Not infuriated, just . . . disappointed. It's like watching the stupid American TV show Honey Boo Boo and watching all the red necks continually do embarrassing stuff.
I have a firewall, I have ALL my PCs set to WORK so that the HOME sharing and HONE GROUPS are not enabled. I have NONE of my drives shared beyond the MS normal hidden shares for each drive (the admin$ and IPC$). I have passwords. Beyond that I keep a majority of my DATA on Truecrypt encrypted drives. I am not security paranoid, just security conscience.
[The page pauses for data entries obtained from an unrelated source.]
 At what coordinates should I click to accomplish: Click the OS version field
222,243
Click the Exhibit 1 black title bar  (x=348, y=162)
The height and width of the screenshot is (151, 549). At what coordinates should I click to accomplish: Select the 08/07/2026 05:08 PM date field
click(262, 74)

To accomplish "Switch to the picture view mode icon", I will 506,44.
Add having your system open for others to see your HOME folder and THEN giving them access to other drives / folders (YES Steve I am aware it can be a folder OR drive) is just adding fuel to insecurities.
It's no worry while you're at home on your own network, it's when you take that computer somewhere else and forget what you've done - or worse yet IGNORE it and then you're open for attacks.
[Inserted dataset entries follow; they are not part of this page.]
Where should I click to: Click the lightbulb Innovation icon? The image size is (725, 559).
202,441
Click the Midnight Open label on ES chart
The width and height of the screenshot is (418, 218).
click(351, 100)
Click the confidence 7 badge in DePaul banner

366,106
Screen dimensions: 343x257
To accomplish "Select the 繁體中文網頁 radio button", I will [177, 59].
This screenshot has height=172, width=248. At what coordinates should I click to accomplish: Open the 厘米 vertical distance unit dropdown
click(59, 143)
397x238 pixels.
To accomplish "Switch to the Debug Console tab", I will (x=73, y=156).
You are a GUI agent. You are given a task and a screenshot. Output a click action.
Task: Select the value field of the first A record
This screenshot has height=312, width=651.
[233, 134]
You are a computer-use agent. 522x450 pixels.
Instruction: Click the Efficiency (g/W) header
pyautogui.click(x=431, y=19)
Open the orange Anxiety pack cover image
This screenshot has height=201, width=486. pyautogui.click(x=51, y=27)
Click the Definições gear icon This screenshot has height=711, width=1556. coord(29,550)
Use it or not, it's a valid way, But just be sure that there is already a way to do it, the X$ shares, and opening up MORE can be dangerous.
Simply deleting the symlink LOCALLY is not an issue, just delete it in Explorer and it's gone. It's when you delete it OVER A NETWORK that it can delete the CONTENTS that the symlink point to rather than the link itself. In the situation I pointed out a woman had SYMLINKS - which I erroneously thought were simple shortcuts - on her desktop pointing to folders off the root of the C: drive. Her Windows profile got hosed, I had her reboot and I connected to her computer over the network and deleted her entire \user\NAME folder in Explorer over the network share (I am a domain admin). This is AFTER we did a chkdsk and talked about the contents of her profile. She assured me that all was safe and that what she didn't have on the server was tucked away OUTSIDE her profile - this was the stuff she had symlinks pointed to. Well, I deleted her user folder and BAM! The symlinks allowed me to delete the CONTENTS they pointed to. At least that's what I remember happening - YEARS ago. Now when faced with the same issue I RENAME the old profile, have the user recreate it by logging back in and then COPY the contents back in to the new one. So IT CAN BE A DANGER of data loss. O users doing stuff like reading how to make symlinks and putting them all over instead of shortcuts or better yet proper folder structure. And all it takes is one foolish slip like what I made and the data is GONE. It's just so tough to REMEMBER you've done this sort of odd thing when the chips are down and you're trying to get things back in order.
Is it WORTH the risk? Only you can decide. But realize this, THERE IS A RISK. Opening up further / easier access to people you may NOT want to give it too and possible (perhaps unlikely) data loss.
We've had names being called, cuss words thrown out, arguments ensued, grammar nazi's insisting on corrections. All I can think of is the events that led up to the demise of this boards predecessor and the loss of continuity and cohesion that this community once had and a fear that it may happen again. Can we just let it go?